[clang] [clang] Fix ASTWriter crash after merging named enums (PR #114240)

Michael Jabbour via cfe-commits cfe-commits at lists.llvm.org
Fri Mar 7 00:36:07 PST 2025


https://github.com/michael-jabbour-sonarsource updated https://github.com/llvm/llvm-project/pull/114240

>From 9eede4531ad27ce1d77df492076d5fbcd237fd3f Mon Sep 17 00:00:00 2001
From: Michael Jabbour <michael.jabbour at sonarsource.com>
Date: Fri, 7 Mar 2025 09:32:54 +0100
Subject: [PATCH] [clang] Fix ASTWriter crash after merging named enums

---
 clang/docs/ReleaseNotes.rst             |   1 +
 clang/include/clang/Sema/Sema.h         |   8 +-
 clang/lib/Parse/ParseDecl.cpp           |   2 +-
 clang/lib/Parse/ParseDeclCXX.cpp        |   3 +-
 clang/lib/Sema/SemaDecl.cpp             |  30 ++++---
 clang/test/Modules/modules-merge-enum.m | 111 ++++++++++++++++++++++++
 6 files changed, 139 insertions(+), 16 deletions(-)
 create mode 100644 clang/test/Modules/modules-merge-enum.m

diff --git a/clang/docs/ReleaseNotes.rst b/clang/docs/ReleaseNotes.rst
index 28856c27317f3..a25808e36bd51 100644
--- a/clang/docs/ReleaseNotes.rst
+++ b/clang/docs/ReleaseNotes.rst
@@ -248,6 +248,7 @@ Bug Fixes in This Version
 
 - Clang now outputs correct values when #embed data contains bytes with negative
   signed char values (#GH102798).
+- Fixed a crash when merging named enumerations in modules (#GH114240).

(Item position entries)
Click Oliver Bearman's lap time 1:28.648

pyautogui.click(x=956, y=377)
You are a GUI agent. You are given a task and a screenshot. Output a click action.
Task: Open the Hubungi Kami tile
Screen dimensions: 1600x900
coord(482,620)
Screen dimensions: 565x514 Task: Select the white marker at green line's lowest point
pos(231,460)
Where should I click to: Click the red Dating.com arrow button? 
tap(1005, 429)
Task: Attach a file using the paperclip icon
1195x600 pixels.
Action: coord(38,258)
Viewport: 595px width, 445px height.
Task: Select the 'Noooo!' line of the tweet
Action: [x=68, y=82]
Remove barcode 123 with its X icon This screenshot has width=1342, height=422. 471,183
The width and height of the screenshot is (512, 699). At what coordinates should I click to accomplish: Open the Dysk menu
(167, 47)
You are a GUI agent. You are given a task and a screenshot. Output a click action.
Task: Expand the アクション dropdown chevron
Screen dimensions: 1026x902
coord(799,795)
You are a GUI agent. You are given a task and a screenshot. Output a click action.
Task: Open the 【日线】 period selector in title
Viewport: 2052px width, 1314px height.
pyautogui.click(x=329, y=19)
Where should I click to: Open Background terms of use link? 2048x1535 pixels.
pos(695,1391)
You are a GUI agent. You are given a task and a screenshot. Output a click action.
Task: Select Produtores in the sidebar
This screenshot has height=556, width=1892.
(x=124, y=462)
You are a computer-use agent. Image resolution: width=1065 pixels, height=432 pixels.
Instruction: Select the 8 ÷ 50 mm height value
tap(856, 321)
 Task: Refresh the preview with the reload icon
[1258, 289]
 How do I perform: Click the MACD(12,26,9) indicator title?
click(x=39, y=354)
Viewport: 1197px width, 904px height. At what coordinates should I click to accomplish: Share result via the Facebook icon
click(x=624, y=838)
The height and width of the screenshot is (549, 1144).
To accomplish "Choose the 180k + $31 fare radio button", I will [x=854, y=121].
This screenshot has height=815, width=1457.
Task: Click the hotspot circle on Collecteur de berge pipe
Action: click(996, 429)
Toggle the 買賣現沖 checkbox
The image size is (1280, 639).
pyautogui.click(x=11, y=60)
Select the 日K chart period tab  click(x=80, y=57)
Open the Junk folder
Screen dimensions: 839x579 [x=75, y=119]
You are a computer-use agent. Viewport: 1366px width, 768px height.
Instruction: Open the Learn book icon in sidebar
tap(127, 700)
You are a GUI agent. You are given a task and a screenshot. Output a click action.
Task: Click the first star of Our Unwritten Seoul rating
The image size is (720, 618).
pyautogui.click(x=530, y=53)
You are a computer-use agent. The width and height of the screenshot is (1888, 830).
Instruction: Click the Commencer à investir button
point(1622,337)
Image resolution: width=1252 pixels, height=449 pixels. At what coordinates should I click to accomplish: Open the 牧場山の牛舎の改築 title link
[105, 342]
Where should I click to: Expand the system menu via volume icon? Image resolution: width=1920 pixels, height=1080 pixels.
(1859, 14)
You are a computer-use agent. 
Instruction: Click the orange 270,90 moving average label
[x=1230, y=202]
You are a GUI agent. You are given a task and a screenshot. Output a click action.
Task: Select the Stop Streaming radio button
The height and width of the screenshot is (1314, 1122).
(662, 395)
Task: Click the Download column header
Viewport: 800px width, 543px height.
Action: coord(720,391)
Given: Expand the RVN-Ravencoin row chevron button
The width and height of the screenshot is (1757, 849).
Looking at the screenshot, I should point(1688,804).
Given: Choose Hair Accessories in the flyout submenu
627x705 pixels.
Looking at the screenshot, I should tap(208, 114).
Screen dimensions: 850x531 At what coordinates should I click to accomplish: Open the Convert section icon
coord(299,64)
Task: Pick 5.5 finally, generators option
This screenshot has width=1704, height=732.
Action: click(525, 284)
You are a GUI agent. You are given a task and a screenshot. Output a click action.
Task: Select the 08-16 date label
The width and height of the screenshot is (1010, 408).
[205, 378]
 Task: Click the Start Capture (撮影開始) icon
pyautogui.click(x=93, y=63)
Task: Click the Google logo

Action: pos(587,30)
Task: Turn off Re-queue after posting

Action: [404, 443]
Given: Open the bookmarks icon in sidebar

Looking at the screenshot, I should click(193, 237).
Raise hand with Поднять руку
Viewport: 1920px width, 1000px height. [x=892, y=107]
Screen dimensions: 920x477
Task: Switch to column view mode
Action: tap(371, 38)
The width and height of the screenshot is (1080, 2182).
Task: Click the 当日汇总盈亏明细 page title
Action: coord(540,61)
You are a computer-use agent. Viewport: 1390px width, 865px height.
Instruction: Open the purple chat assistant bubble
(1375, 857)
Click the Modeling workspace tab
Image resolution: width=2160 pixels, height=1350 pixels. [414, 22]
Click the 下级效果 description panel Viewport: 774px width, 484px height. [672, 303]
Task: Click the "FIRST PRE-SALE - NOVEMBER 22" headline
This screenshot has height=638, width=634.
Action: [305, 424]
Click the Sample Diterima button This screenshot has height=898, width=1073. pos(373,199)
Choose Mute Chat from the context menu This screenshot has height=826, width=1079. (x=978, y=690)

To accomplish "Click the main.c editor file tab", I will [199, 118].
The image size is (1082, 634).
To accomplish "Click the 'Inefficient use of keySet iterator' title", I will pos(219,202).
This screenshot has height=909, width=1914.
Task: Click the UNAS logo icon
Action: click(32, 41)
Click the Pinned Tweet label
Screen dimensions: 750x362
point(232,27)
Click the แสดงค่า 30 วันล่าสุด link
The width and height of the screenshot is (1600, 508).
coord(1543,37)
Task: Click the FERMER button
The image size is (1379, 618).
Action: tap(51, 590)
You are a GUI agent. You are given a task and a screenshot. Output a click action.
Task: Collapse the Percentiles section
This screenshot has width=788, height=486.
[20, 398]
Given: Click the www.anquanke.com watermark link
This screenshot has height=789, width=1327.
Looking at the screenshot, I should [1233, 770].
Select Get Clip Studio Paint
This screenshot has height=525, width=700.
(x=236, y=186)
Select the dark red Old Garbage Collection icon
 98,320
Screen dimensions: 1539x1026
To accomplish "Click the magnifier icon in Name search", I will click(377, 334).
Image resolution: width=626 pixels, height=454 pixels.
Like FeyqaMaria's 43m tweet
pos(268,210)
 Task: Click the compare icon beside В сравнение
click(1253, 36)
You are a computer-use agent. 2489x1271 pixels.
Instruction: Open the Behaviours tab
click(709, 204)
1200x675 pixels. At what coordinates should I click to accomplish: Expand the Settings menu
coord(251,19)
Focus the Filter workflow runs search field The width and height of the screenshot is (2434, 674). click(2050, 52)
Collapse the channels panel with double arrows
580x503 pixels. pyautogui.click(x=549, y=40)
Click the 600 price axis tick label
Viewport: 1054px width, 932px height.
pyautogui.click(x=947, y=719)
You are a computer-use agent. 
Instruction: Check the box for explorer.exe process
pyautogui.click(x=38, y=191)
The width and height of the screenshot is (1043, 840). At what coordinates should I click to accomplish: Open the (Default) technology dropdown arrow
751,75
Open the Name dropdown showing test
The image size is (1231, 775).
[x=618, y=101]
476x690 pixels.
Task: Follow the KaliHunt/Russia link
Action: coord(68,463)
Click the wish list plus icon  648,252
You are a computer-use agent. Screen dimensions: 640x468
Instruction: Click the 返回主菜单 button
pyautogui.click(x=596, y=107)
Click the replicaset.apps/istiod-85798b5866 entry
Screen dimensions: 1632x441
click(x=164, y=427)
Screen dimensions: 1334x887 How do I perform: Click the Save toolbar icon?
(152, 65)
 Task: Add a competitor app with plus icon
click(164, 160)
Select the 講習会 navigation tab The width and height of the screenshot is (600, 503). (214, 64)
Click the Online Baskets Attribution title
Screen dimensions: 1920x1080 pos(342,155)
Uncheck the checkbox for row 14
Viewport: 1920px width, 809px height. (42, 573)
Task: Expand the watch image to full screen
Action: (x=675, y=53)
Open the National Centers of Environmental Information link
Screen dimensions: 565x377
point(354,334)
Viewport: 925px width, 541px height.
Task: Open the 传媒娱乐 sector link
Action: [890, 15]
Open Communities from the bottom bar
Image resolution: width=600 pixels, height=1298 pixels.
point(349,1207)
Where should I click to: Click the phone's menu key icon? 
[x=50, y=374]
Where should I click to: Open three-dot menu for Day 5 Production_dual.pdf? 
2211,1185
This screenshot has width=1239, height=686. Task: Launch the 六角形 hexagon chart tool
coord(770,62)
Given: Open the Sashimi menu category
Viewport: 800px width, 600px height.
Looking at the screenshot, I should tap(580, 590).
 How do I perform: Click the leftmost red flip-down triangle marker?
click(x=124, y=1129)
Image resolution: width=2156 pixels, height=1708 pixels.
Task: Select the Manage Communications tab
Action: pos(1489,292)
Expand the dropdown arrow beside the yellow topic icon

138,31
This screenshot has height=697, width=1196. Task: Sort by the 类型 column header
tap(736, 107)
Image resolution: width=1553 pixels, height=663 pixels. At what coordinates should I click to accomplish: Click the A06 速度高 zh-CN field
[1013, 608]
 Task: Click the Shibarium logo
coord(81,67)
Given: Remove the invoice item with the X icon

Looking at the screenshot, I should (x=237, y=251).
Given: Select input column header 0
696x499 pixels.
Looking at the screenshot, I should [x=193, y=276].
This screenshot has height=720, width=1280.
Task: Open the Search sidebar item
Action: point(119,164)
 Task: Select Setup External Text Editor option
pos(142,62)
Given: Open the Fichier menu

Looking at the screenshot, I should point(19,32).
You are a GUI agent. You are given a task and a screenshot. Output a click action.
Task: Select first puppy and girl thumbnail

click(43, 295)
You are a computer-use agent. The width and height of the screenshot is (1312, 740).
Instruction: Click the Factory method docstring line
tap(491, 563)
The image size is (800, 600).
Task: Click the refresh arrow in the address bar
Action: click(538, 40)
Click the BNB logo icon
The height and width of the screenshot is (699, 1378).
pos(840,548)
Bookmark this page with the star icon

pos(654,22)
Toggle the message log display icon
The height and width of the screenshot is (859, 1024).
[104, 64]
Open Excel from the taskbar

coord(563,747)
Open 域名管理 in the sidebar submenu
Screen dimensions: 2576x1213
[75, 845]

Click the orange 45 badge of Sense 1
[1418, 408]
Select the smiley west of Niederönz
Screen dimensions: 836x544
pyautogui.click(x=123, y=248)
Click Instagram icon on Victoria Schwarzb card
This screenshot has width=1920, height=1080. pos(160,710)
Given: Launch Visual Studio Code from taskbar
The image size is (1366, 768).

Task objective - Condense the file summary block in the patch email that begins "clang/docs/ReleaseNotes.rst" into a short list that keeps its main facts.

Expected answer -
- Total: 6 files changed, with 139 insertions and 16 deletions
- clang/docs/ReleaseNotes.rst: 1 line changed
- clang/include/clang/Sema/Sema.h: 8 lines changed
- clang/lib/Parse/ParseDecl.cpp: 2 lines changed
- clang/lib/Parse/ParseDeclCXX.cpp: 3 lines changed
- clang/lib/Sema/SemaDecl.cpp: 30 lines changed
- clang/test/Modules/modules-merge-enum.m: 111 lines added, created as a new file with mode 100644